Original Research: Abstract in JAMA Neurology.
doi:10.1001/jamaneurol.2017.4719

Second study will appear in Journal of Experimental Medicine during the week of January 29 2018.

Cite This NeuroscienceNews.com Article
UWSTL “Body Clock Disruptions Occur Years Before Memory Loss in Alzheimer’s.” NeuroscienceNews. NeuroscienceNews, 29 January 2018.
<http://neurosciencenews.com/alzheimers-body-clock-8394/>.
UWSTL (2018, January 29). Body Clock Disruptions Occur Years Before Memory Loss in Alzheimer’s. NeuroscienceNews. Retrieved January 29, 2018 from http://neurosciencenews.com/alzheimers-body-clock-8394/
UWSTL “Body Clock Disruptions Occur Years Before Memory Loss in Alzheimer’s.” http://neurosciencenews.com/alzheimers-body-clock-8394/ (accessed January 29, 2018).

Abstract

Circadian Rest-Activity Pattern Changes in Aging and Preclinical Alzheimer Disease

Importance Circadian rhythm disturbances occur in symptomatic Alzheimer disease (AD) and have been hypothesized to contribute to disease pathogenesis. However, it is unknown whether circadian changes occur during the presymptomatic phase of the disease.

Objective To examine the associations between circadian function, aging, and preclinical AD pathology in cognitively normal adults.

Design, Setting, and Participants This cross-sectional study was conducted using community volunteers from the Knight Alzheimer’s Disease Research Center at Washington University in St Louis.

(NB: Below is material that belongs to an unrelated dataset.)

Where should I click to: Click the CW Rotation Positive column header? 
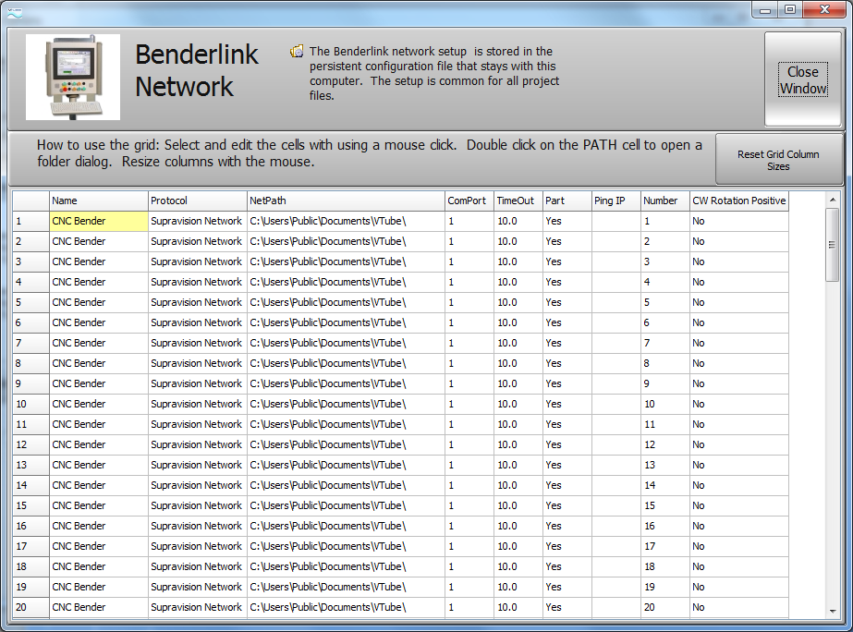(x=738, y=201)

Cognitively normal participants (n = 205) underwent 7 to 14 days of actigraphy in their home environment between 2010 and 2012, in addition to clinical assessment, amyloid imaging with Pittsburgh Compound B (PiB), and cerebrospinal fluid biomarker collection. Data collected from 3 years before to 6 months after actigraphy were included. Sixteen participants were excluded owing to incomplete data collection.

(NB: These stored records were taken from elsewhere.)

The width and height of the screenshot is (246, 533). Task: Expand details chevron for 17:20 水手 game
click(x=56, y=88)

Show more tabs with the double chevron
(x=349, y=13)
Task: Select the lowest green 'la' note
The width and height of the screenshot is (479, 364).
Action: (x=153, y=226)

Main Outcomes and Measures Circadian rhythm analysis was performed on actigraphy data using 3 methods: cosinor, nonparametric, and empirical mode decomposition. Preclinical AD was assessed by longitudinal clinical assessment, amyloid imaging with PiB, and cerebrospinal fluid biomarker collection.

Results
Data from 189 participants were included in the analyses. The mean (SD) age was 66.6 (8.3) years, and 121 participants (64%) were women. Older age (β = .247; P = .003) and male sex (β = .170; P = .04), in the absence of amyloid pathology, were associated with a significant increase in intradaily variability, a nonparametric measure of rest-activity rhythm fragmentation, as well as decreased amplitude by several measures. After correction for age and sex, the presence of preclinical amyloid plaque pathology, assessed by positive PiB imaging (mean [SD], 0.804 [0.187] for PiB negative vs 0.875 [0.178] for PiB positive; P = .05) or increasing cerebrospinal fluid phosphorylated-tau to amyloid β 42 ratio (β = .231; P = .008), was associated with increased intradaily variability, indicating rest-activity rhythm fragmentation.

Conclusions and Relevance
Preclinical AD is associated with rest-activity rhythm fragmentation, independent of age or sex. Aging was also associated with circadian dysfunction independently of preclinical AD pathology, particularly in men. The presence of circadian rhythm abnormalities in the preclinical phase of AD suggests that circadian dysfunction could contribute to early disease pathogenesis or serve as a biomarker of preclinical disease.